I wonder how that additional cost breaks down. Is it mostly cost of labor? Supply chain access? Environmental controls and compliance? Other overheads not present in China? Is economically viable production possible in the US?
If you're smart enough to design and build a LIDAR, you're smart enough to make $200,000 a year working for the big adtech companies.
You'd need an enormous hobbyist robotics market to be able to sustain a business making and selling $60 LIDARs with that wage bill.
For hobby parts? It’s not viable because you’d be setting up a manufacturing operation to serve a small number of people. The fixed costs would be so high you’d never get it back.
Contrast that with someone setting up an operation to serve the entire world, a market 1000 times larger than many localities.
Doesn't change the fact that the advice is still beneficial. At worst you still have a good history of the effect of these tariffs.
I'd call the tariffs the second death of hardware though. The first was when we killed all the parts stores. That was a slower death, coupled with the loss of right to repair. But we've been making big strides in that domain, so I hope we can undo that death. If we can also undo the dumb tariffs too then ironically we might have a chance to bring back hardware which somewhat seems inline with what that party (claims to/pretends to) wants.
> we killed all the parts stores
We ran out of people buying from parts stores - hobby electronics became less popular.
Eras of hobbies:
Mechanical Chemical Electronic Computer hardware Computer software [What's now?]
It is not just a question of popularity. Post 9/11 skillsets around chemical ( or other scary looking domains ) became vilified within general populace and then that vilification was normalized with shows like 24 ( which is a great show... it just sucks that people are unable to separate the world it presents from their world ). It does not help with the advent of red flag laws, where neighbors can effectively call cops on you if they see something that bothers them..
I'm not aware of the chemical hobby era. And as I watched it happen, the electronic hobby era died at the same time as the mechanical. Most of the mechanical one was cars. It happened as it became harder to repair things. The barrier to entry increased, the availability of parts decreased with decreasing demand. It is a negative feedback loop.

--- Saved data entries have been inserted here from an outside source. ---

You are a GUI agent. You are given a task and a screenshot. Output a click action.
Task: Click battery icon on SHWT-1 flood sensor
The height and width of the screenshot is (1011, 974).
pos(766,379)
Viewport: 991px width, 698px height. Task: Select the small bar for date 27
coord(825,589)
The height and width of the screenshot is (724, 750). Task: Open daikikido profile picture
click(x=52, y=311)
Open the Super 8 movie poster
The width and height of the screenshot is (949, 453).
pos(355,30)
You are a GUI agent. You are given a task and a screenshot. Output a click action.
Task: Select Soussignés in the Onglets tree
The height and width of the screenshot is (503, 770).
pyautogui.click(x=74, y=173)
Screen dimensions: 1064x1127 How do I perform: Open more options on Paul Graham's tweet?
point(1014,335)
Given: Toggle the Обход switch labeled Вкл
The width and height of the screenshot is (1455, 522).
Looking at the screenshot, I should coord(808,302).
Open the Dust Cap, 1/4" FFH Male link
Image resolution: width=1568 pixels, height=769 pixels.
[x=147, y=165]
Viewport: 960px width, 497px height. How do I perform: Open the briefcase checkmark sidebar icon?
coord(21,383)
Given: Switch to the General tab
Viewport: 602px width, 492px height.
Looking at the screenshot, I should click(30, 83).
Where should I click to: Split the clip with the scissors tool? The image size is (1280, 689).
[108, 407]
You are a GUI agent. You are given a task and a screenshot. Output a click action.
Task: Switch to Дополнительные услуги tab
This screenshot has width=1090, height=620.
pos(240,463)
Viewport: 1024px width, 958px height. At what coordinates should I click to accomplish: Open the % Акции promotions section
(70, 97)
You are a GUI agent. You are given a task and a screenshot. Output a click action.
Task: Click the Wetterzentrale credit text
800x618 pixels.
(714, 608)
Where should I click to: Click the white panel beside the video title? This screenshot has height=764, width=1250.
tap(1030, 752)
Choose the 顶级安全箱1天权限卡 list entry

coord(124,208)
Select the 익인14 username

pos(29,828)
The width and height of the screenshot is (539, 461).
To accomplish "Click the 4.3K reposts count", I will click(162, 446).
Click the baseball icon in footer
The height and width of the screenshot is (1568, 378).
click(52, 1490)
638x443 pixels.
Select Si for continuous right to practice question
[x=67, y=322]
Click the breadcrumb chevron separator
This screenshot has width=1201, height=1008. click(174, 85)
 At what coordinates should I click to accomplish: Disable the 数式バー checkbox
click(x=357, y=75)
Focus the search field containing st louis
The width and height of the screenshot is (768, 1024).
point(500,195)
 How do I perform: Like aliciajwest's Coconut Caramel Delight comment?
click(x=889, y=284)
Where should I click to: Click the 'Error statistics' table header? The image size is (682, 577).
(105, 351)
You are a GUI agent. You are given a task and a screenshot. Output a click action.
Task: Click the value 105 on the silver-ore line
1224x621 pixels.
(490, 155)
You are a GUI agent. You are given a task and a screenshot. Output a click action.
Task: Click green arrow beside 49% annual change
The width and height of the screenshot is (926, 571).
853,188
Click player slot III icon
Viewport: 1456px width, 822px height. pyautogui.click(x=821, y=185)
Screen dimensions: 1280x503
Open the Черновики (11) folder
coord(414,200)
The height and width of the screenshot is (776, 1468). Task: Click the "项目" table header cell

Mechanical: I was thinking more Meccano and home built steam engines - cars came later.
Chemical: I was thinking chemistry sets and the age when Chemistry was geeky cool (Du Pont, Uncle Tungsten).
My grand father was a structural engineer, my father studied chemical engineering, I studied electronic engineering (but got a job programming). So perhaps I was thinking more of the frontier of engineering shifting rather than technical hobbies.
It would be interesting to look at geeky hobby adverts in a magazine over time and see how the advert focus shifted.
> Most of the mechanical one was cars. It happened as it became harder to repair things.
I don't think it has become harder to repair cars though. Most problems that need repair are the same old bushings, brakes, spindles, rust, bearings ...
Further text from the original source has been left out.